* **Available data**
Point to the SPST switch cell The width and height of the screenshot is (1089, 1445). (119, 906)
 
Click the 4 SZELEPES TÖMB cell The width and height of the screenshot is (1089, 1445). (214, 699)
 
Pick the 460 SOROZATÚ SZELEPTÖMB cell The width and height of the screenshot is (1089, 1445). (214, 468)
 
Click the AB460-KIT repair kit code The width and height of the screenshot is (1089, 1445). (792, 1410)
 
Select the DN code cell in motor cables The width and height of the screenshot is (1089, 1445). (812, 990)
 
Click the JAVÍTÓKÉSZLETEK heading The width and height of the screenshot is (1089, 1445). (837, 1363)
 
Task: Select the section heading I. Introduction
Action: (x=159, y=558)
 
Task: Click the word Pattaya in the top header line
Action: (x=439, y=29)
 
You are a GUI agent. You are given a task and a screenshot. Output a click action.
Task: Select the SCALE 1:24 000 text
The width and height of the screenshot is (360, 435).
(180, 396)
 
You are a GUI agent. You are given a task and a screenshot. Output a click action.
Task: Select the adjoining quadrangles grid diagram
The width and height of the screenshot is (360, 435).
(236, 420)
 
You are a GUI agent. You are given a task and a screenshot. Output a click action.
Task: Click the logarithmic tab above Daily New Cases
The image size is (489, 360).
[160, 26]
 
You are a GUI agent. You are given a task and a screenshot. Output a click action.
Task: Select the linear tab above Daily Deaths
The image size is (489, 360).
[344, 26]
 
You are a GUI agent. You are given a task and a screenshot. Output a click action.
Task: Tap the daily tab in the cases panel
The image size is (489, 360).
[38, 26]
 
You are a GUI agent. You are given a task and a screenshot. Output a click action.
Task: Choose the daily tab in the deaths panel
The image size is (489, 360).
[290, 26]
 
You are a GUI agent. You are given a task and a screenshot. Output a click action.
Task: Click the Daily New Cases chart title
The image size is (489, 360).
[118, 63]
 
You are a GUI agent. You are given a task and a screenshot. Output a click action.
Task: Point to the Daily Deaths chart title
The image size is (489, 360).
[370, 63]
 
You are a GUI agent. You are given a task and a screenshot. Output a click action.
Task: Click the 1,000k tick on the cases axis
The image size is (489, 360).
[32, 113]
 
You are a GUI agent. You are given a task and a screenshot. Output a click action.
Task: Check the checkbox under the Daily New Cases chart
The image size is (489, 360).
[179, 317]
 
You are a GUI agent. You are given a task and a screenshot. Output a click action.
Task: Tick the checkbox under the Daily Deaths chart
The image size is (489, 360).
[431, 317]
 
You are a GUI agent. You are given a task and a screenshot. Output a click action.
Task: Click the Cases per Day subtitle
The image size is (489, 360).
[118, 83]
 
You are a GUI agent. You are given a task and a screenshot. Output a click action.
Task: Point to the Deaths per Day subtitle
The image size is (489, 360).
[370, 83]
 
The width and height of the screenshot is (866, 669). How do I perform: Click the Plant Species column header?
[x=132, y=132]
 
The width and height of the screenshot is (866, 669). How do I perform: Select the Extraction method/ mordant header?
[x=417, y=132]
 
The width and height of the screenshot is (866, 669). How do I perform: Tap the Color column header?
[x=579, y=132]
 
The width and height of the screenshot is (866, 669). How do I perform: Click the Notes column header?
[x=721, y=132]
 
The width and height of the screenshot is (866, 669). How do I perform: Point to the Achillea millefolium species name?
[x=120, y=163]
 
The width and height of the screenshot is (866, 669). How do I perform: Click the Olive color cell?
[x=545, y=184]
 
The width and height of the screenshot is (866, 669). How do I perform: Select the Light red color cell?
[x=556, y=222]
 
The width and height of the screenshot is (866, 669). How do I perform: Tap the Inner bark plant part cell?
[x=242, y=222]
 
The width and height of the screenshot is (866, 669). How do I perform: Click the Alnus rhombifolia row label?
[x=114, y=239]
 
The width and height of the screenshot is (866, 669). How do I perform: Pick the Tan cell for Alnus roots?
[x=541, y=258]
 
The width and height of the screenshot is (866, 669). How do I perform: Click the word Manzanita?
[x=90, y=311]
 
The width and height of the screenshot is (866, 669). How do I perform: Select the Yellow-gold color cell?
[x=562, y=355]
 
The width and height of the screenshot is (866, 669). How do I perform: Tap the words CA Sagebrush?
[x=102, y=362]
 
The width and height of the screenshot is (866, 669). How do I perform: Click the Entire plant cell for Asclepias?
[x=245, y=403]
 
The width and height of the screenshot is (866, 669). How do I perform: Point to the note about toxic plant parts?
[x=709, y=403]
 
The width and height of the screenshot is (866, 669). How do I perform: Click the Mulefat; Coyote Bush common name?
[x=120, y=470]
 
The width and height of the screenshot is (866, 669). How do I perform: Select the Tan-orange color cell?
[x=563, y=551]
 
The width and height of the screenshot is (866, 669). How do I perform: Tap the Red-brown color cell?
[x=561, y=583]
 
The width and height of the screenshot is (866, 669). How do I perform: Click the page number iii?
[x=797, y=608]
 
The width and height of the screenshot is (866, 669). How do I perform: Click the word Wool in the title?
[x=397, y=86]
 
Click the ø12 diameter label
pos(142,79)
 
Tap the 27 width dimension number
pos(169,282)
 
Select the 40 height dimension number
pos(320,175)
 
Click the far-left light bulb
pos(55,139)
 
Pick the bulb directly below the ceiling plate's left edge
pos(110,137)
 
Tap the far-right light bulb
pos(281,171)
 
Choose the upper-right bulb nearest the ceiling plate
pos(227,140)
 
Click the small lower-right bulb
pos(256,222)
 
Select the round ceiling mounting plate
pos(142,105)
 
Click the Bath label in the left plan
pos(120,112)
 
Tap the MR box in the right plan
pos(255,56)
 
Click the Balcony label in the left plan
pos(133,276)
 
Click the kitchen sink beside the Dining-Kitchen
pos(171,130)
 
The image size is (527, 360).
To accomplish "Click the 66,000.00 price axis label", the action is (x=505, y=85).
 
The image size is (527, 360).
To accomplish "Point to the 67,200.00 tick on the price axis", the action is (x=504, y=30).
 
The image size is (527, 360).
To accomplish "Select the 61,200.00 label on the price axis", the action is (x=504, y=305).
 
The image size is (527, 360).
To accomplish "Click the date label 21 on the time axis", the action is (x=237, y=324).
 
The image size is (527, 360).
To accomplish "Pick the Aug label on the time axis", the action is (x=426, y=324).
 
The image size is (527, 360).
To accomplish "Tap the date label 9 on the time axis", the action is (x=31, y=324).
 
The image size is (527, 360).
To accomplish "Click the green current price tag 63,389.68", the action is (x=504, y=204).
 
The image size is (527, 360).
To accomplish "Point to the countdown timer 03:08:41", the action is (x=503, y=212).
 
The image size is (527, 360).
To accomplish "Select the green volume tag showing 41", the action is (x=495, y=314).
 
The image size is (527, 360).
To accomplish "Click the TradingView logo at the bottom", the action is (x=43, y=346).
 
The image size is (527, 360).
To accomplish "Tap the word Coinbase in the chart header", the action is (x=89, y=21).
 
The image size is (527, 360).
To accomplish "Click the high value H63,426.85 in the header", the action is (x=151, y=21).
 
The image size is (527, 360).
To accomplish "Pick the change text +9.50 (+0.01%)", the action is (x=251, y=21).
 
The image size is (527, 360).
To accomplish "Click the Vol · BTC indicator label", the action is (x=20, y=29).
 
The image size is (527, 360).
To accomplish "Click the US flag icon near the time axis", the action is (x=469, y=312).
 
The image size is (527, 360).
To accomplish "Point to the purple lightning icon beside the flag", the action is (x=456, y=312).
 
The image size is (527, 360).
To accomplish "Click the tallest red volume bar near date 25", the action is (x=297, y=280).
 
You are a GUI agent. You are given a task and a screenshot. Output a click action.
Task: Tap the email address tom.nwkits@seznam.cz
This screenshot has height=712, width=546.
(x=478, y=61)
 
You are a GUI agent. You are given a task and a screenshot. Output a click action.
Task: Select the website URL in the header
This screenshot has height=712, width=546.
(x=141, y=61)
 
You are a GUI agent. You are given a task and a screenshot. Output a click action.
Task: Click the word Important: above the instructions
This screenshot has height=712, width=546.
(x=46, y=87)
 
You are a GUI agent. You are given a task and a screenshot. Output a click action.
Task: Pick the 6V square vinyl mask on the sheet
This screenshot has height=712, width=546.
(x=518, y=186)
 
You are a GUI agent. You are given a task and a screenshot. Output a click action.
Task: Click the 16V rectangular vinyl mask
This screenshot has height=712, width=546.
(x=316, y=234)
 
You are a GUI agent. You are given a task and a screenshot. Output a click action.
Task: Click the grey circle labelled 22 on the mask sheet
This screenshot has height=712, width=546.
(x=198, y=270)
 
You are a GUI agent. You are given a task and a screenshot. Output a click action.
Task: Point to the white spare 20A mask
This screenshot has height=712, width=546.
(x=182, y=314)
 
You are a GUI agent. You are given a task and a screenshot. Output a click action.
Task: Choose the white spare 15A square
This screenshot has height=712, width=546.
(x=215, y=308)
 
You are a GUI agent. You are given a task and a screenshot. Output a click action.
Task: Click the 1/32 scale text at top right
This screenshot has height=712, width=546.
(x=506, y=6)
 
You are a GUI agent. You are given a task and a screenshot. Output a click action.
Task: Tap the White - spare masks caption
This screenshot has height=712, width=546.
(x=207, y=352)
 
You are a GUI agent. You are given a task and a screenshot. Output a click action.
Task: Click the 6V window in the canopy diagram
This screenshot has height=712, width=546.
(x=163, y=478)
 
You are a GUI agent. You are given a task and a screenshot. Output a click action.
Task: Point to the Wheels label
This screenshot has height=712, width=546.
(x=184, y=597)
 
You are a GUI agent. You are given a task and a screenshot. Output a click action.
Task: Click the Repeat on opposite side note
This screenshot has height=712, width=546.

* **Your instructions**
Return every line of the data that contains the string "flag".

* **Finished task**
To accomplish "Click the US flag icon near the time axis", the action is (x=469, y=312).
To accomplish "Point to the purple lightning icon beside the flag", the action is (x=456, y=312).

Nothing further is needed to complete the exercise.